Os ventos se afunilando ao redor do projétil girando com seus fios tão afiados quanto as lâminas de Renard.

— Eu vou.

— Ficou maluco, Zakio?! Incis e Akira não estão em condições de lutar também.

— Você cuida das garotas, Renard é um dos meus companheiros mais valiosos, foi ele quem salvou Incis de virar um soldado de Zykron.

As pupilas negras de Jack se dilatando.

“E-Eu não sabia que esse cara era foda nesse nível.”, ele oscilou seu olhar entre Incis e Zakio chocado com tal informação.

Um brilho azul-marinho se reunindo ao redor da mão direita de Zakio quando seus dois olhos carmesins refletiam as faíscas e vultos reluzentes do combate acontecendo diante deles.

— Zakio, foi mal. Eu comi o seu dedo, n-não tinha dito isso antes eu só estou viva por causa dele agora. — Bufou Incis se erguendo por completo pra ser retrucada com apenas uma frase de seu companheiro com cabelo espetado.

— A única coisa que eu realmente não aceito perder não é a merda de um dedinho, mas sim as pessoas que eu protejo todos os dias. Venha Vi’Zihao!

Ventania!

A longa e grossa lâmina prateada se materializando no ar em conjunto de raios irradiantes e chiados visuais.

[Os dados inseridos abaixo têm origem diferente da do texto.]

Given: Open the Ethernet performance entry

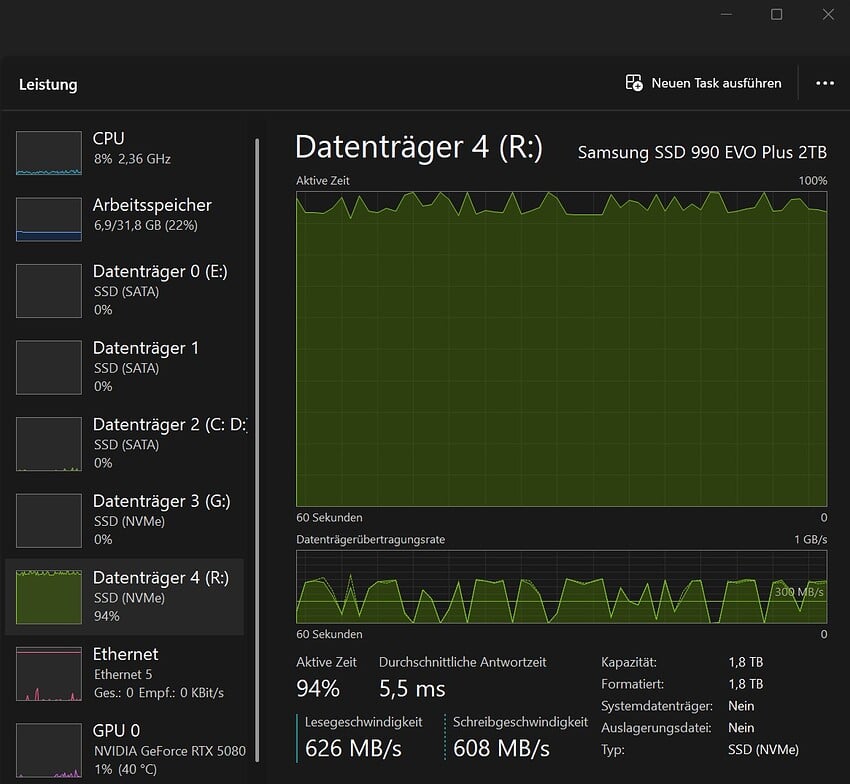Looking at the screenshot, I should click(x=158, y=672).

“Então esse era o nome dessa espada dele.”, a mente de Jack sentiu uma pequena fração do poder contido nessa gigante espada de metal sendo empunhada pelo seu companheiro.

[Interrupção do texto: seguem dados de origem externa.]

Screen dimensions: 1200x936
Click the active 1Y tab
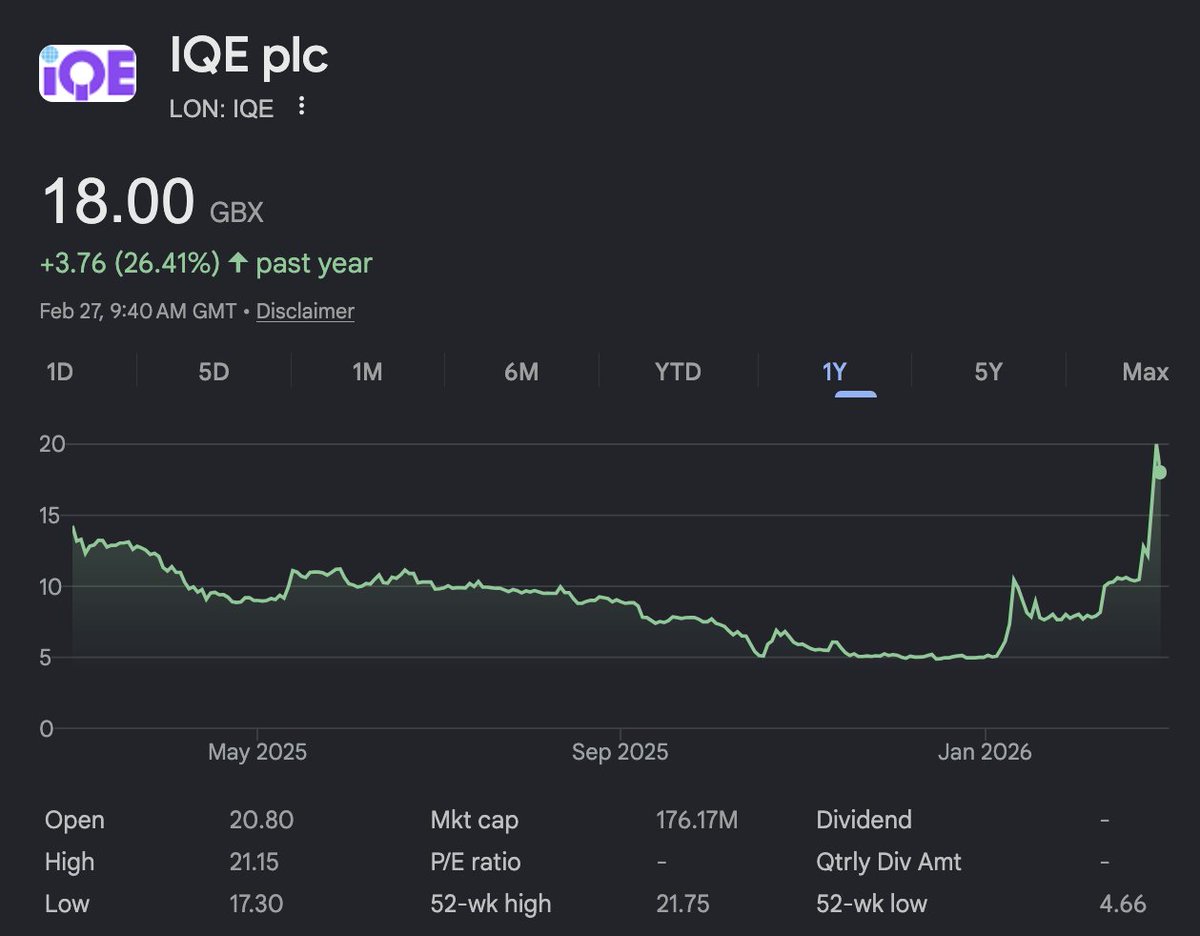(x=834, y=372)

— Pode mesmo empunhar essa coisa sem um dos dedos? — Indagou o garoto no que os ouvidos de todos zumbiu.

Uma verdadeira distorção metálica.

A voz do jovem foi engolida pelo som das partículas de ar sendo partidas com um único balançar da lâmina espessa na mão de Zakio.

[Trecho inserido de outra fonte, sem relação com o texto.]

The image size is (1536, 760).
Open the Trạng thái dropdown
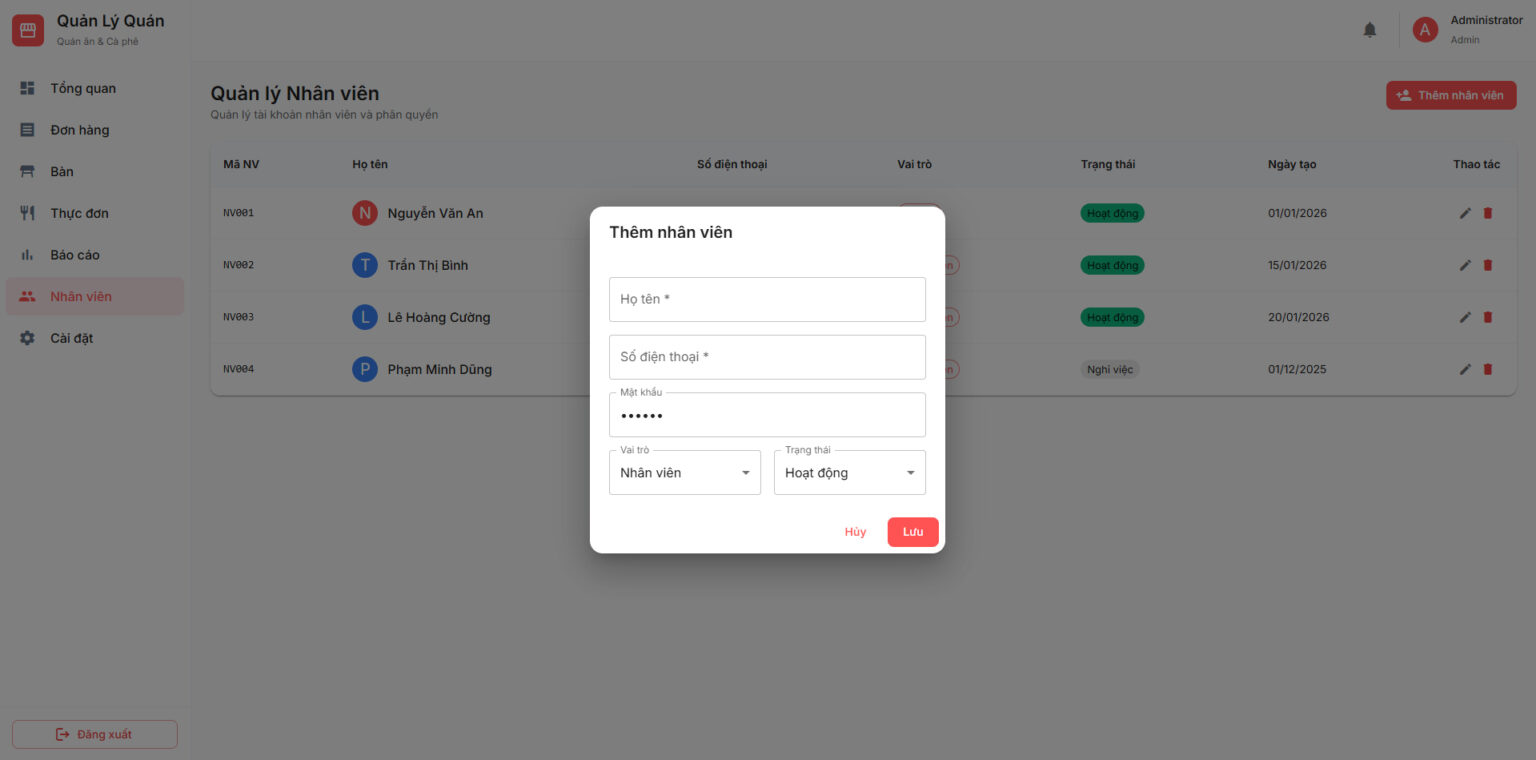point(850,472)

Tch! Não subestime o seu capitão, moleque idiota.

O cabelo negro de Jack dançando em conjunto com a sua capa rasgada cobrindo seus ombros e torso enquanto apenas os ventos foram deixados pra trás com a arrancada de Zakio.

— O capitão Zakio é muito maneiro! — Os olhos de Akira brilhando.

A atenção do garoto caiu perante Incis, pra no fim ele presenciar um diálogo estranho entre as duas garotas do grupo.

— Akira, pra onde foi sua espada? É bem visível que você perdeu um dos braços, mas perder sua única arma já é demais.

— Minha espada? Ah, a capitã Incis realmente é muito esperta. — Akira começou a suar frio. — B-Bom... eu fiquei focada demais na capitã e perdi. — Seus lábios se curvaram em um sorriso tremido.